* Aim of the exercise:
Some of the lines below need repeating. Reproduce exactly those between the lines holding "You are a computer-use" and "Instruction: Click the", inclusive.
Study material Block Start
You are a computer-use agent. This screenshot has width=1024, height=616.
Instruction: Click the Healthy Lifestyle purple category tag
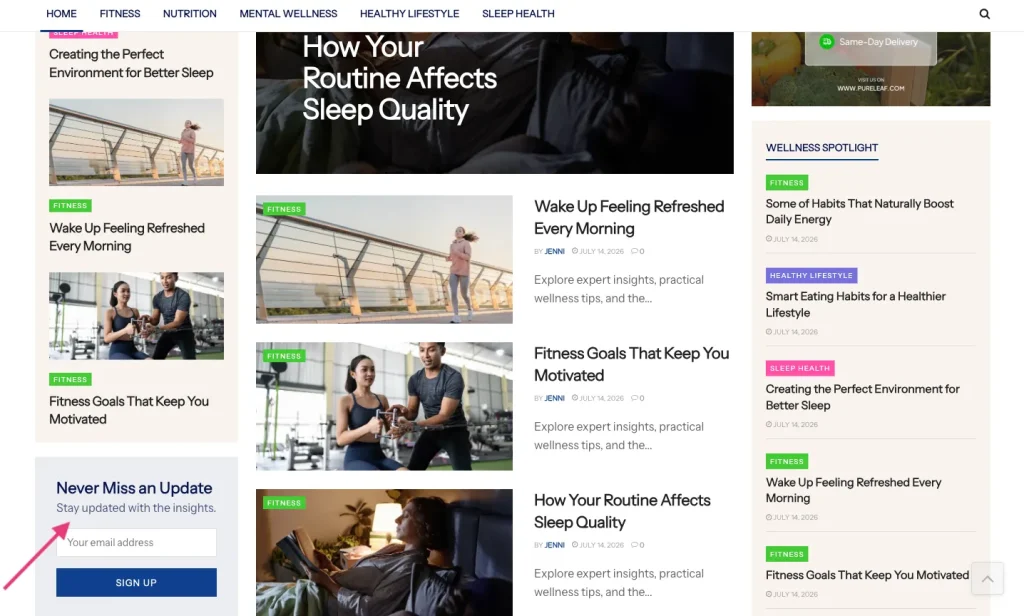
Study material Block End
Study material Block Start
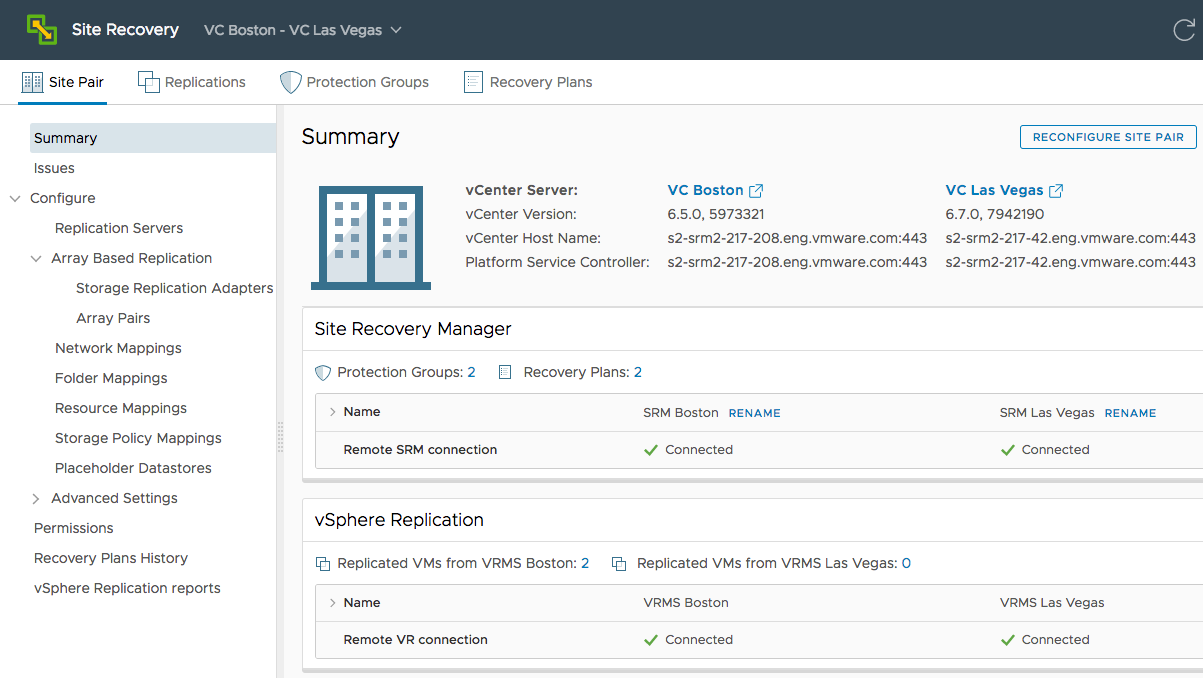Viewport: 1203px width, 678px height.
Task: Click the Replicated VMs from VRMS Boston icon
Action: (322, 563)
Study material Block End
* Task output:
You are a computer-use agent. This screenshot has width=1024, height=616.
Instruction: Click the Healthy Lifestyle purple category tag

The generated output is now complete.